══ Data provided ══

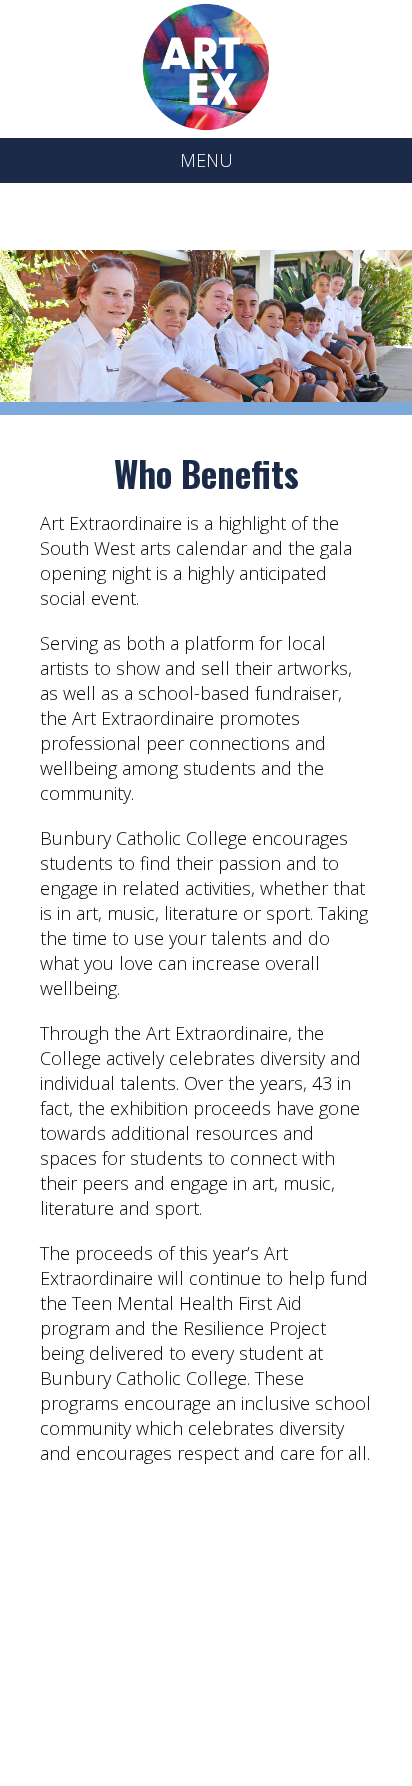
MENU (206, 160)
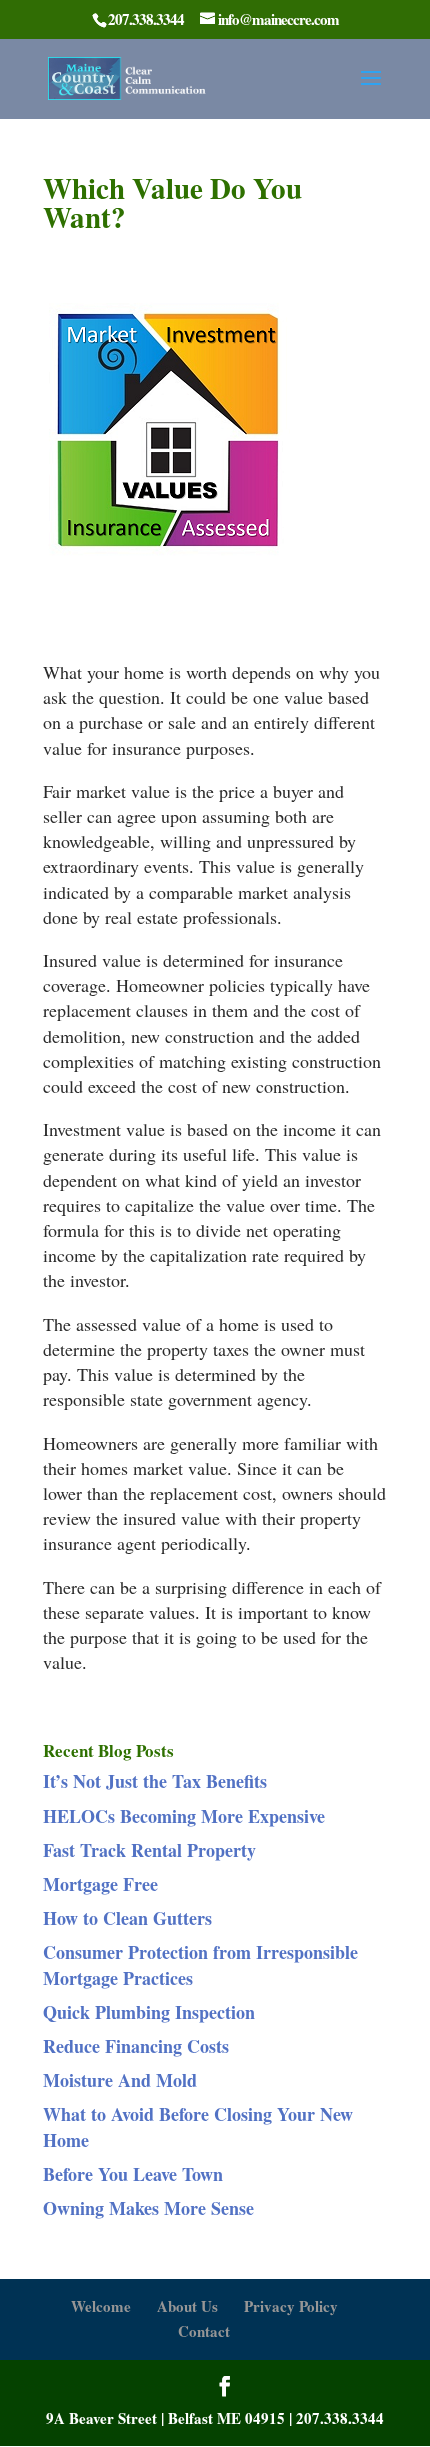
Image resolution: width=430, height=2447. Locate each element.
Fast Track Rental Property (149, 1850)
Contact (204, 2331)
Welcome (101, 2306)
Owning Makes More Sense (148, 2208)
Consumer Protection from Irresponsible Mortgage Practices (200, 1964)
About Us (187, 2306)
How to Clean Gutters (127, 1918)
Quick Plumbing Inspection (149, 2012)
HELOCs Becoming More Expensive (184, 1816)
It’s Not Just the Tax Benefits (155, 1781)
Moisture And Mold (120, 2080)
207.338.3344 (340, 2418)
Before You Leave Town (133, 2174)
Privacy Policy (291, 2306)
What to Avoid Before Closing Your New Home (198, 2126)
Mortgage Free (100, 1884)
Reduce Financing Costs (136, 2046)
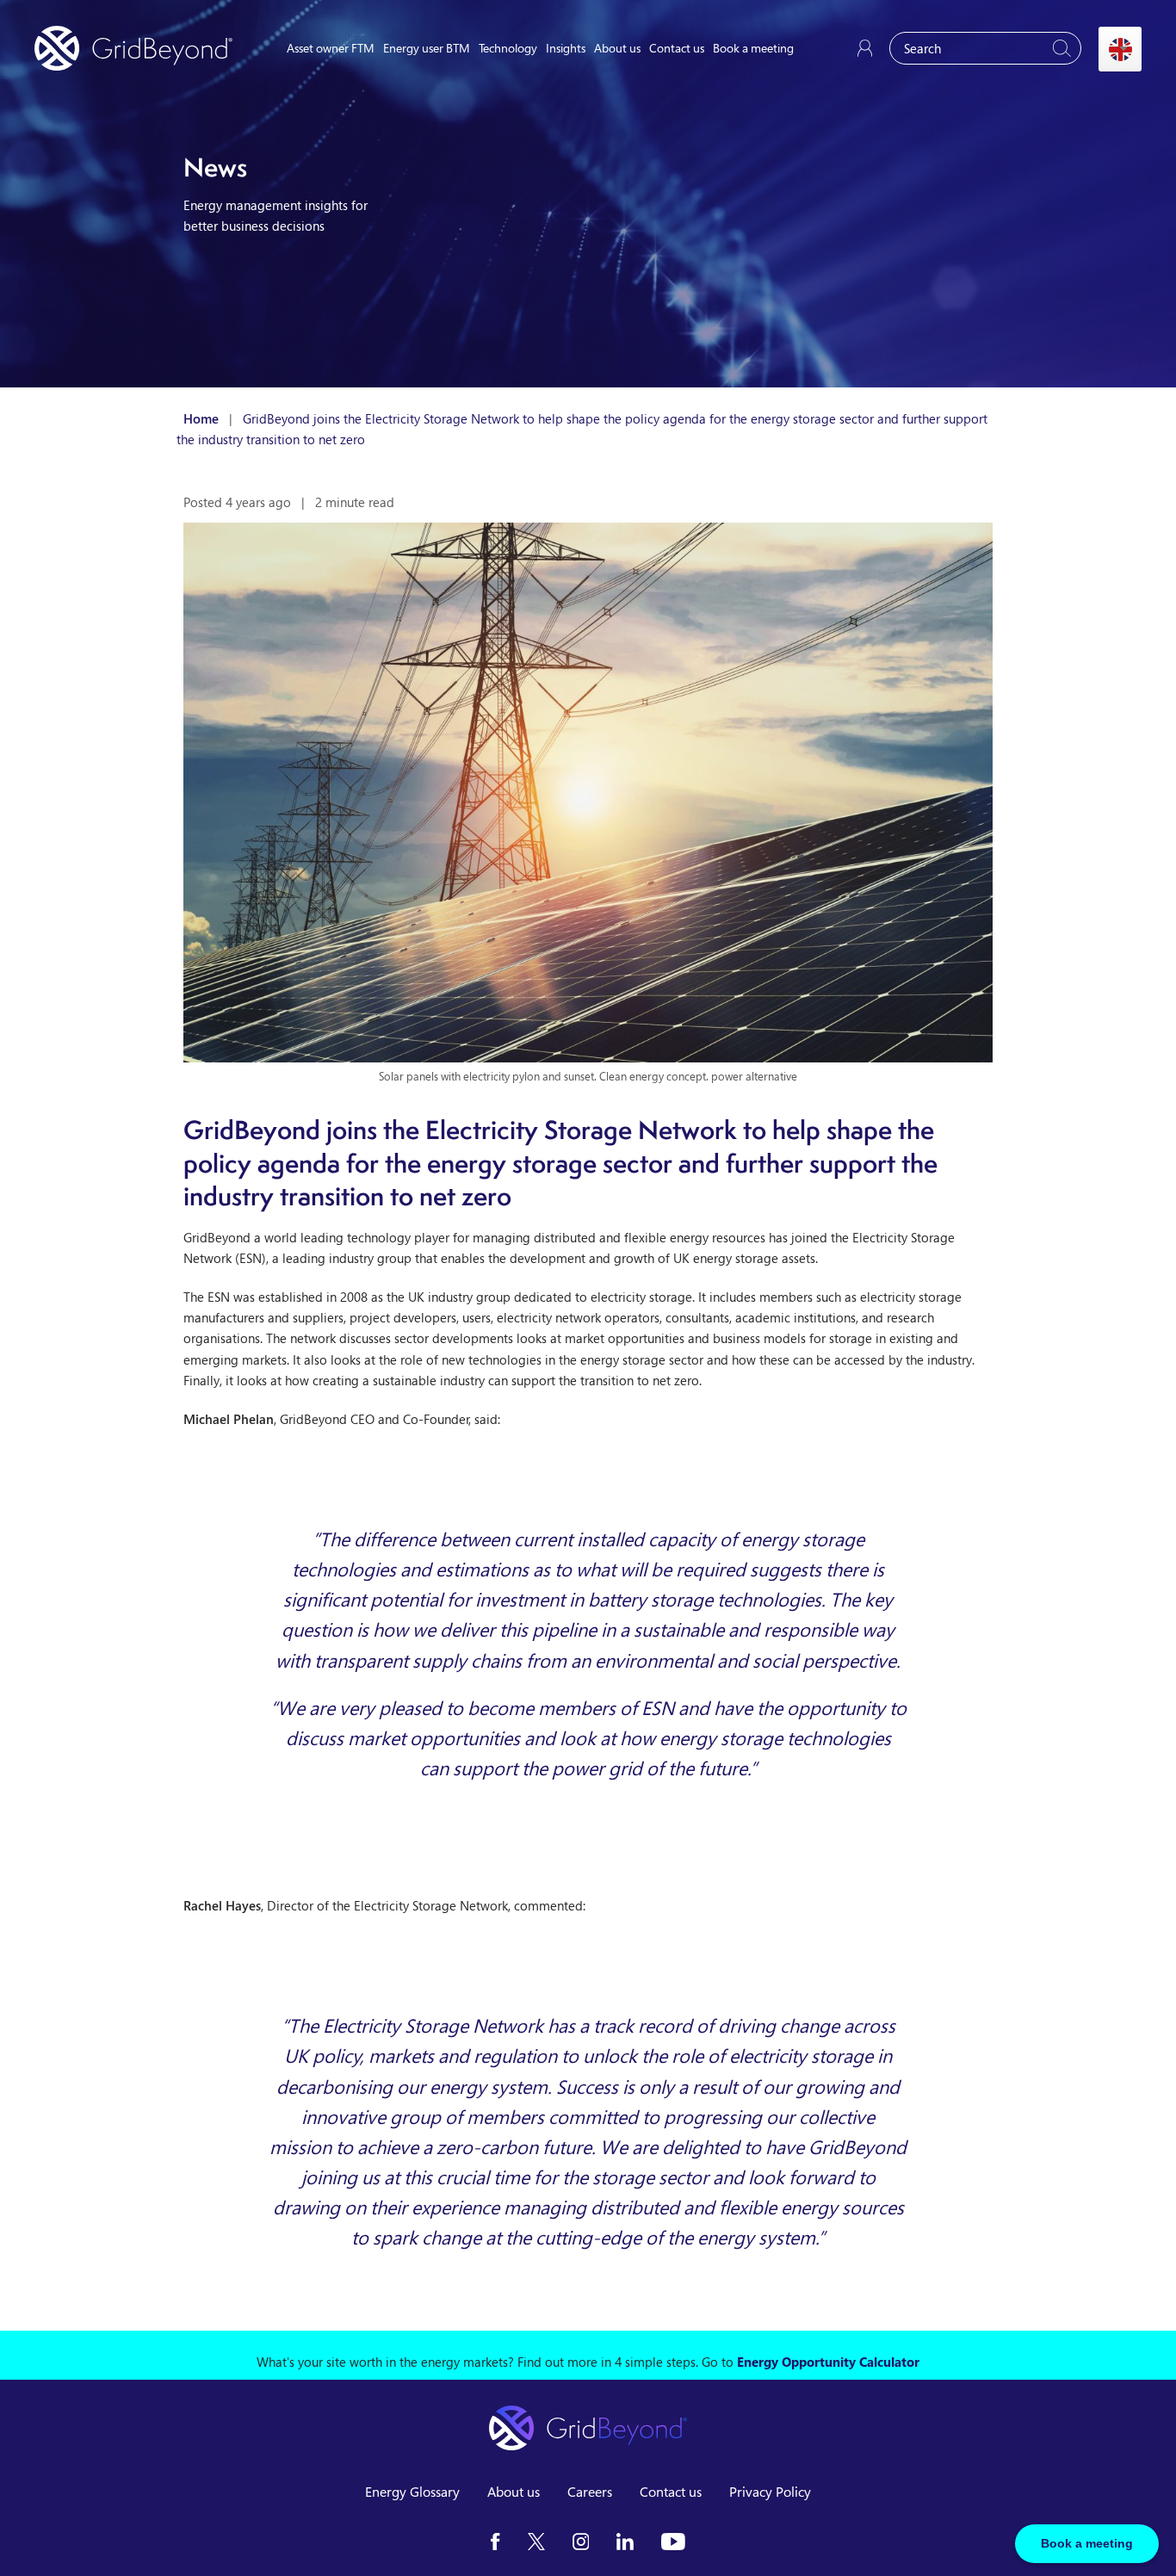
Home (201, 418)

═══

* [Requirement]
Only a number should be returned: the count of lines above that include "Mortgage".

* [Result for this exercise]
2